#### Exercise requirements
Update the lines below, changing every "screenshot" to "screen capture" and leaving the rest untouched. Leave out the pictures.

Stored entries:
:::

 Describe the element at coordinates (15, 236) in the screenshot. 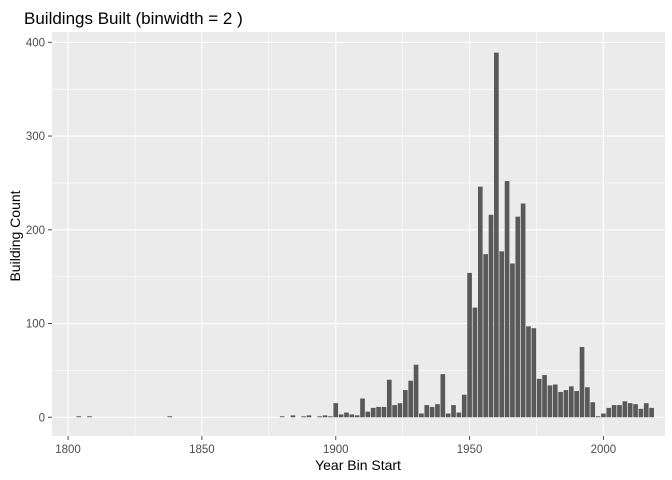

I see `y-axis-label: Building Count` at that location.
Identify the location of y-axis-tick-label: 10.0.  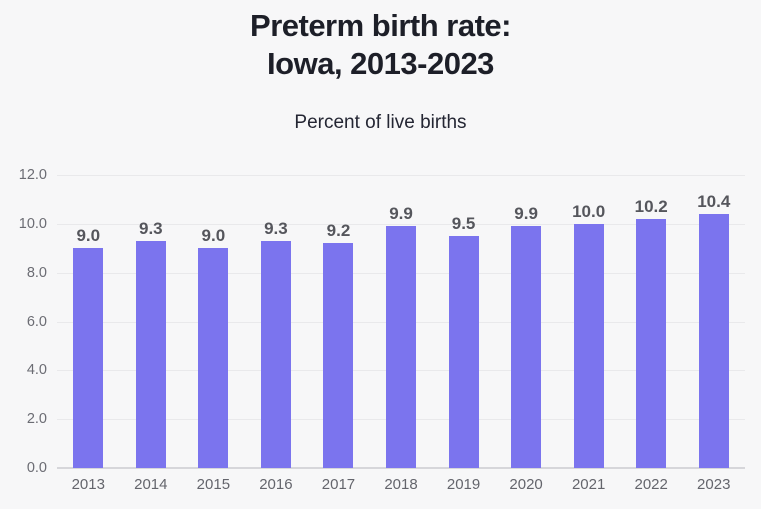
(32, 224).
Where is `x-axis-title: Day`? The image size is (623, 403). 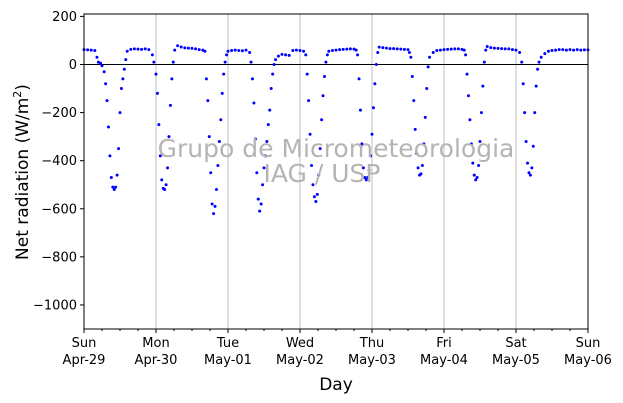
x-axis-title: Day is located at coordinates (336, 385).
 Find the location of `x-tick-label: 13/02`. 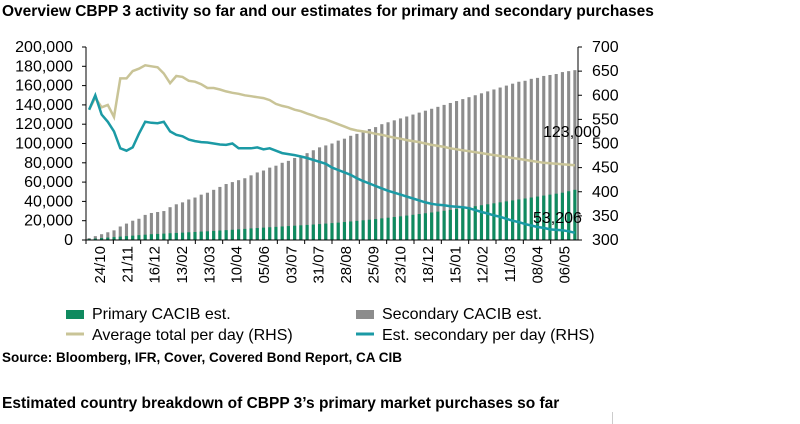

x-tick-label: 13/02 is located at coordinates (182, 265).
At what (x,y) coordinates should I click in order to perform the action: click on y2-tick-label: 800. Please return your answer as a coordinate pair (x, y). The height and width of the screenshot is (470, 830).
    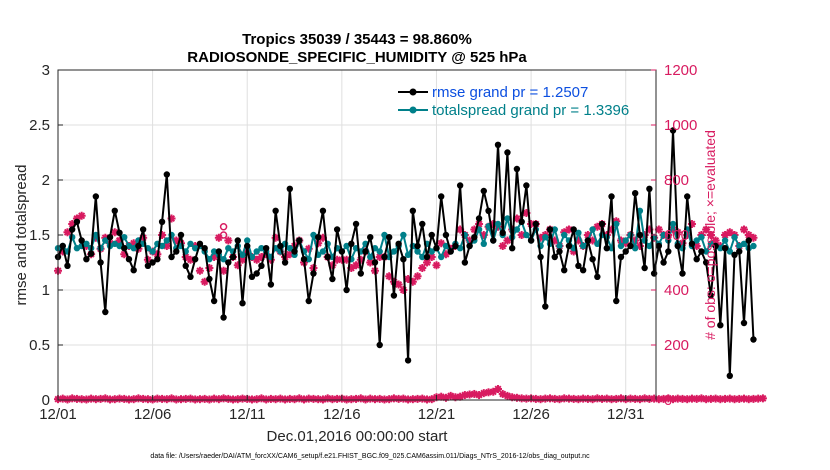
    Looking at the image, I should click on (676, 180).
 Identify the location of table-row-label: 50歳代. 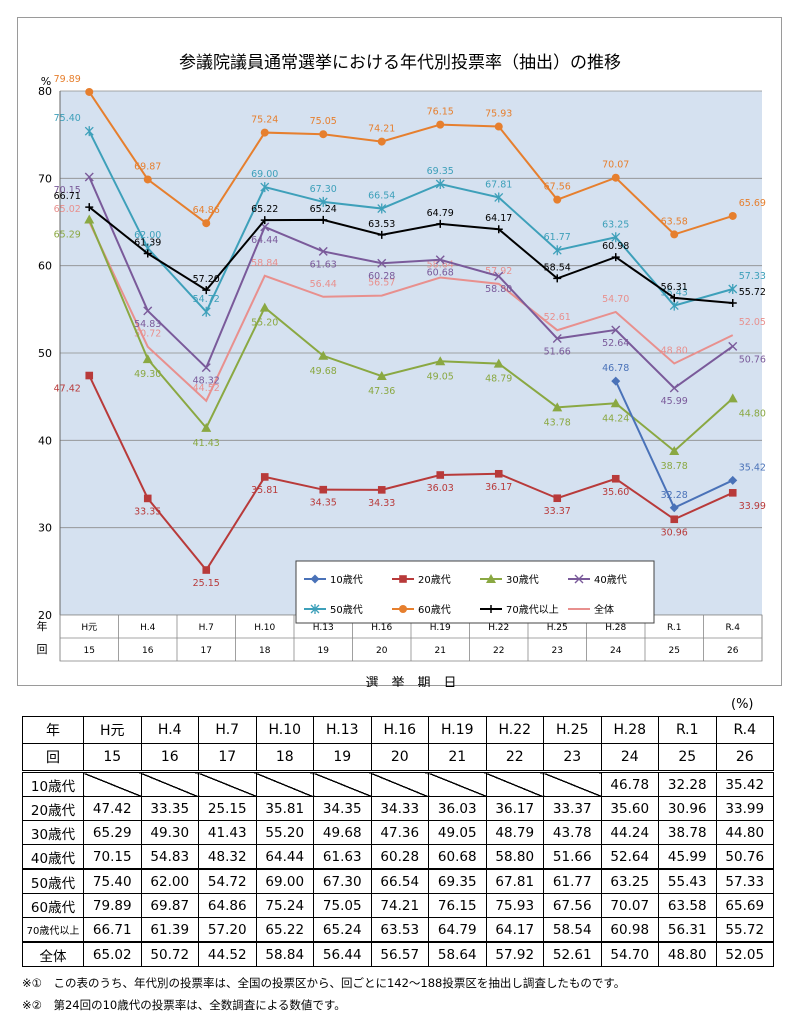
(53, 881).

:::

#### Output of the task
 Describe the element at coordinates (15, 236) in the screen capture. 

I see `y-axis-label: Building Count` at that location.
Identify the location of y-axis-tick-label: 10.0.  
(32, 224).
Where is `x-axis-title: Day`? The image size is (623, 403). 
x-axis-title: Day is located at coordinates (336, 385).
 Find the location of `x-tick-label: 13/02`. 

x-tick-label: 13/02 is located at coordinates (182, 265).
At what (x,y) coordinates should I click in order to perform the action: click on y2-tick-label: 800. Please return your answer as a coordinate pair (x, y). The height and width of the screen capture is (470, 830).
    Looking at the image, I should click on (676, 180).
 Identify the location of table-row-label: 50歳代. 
(53, 881).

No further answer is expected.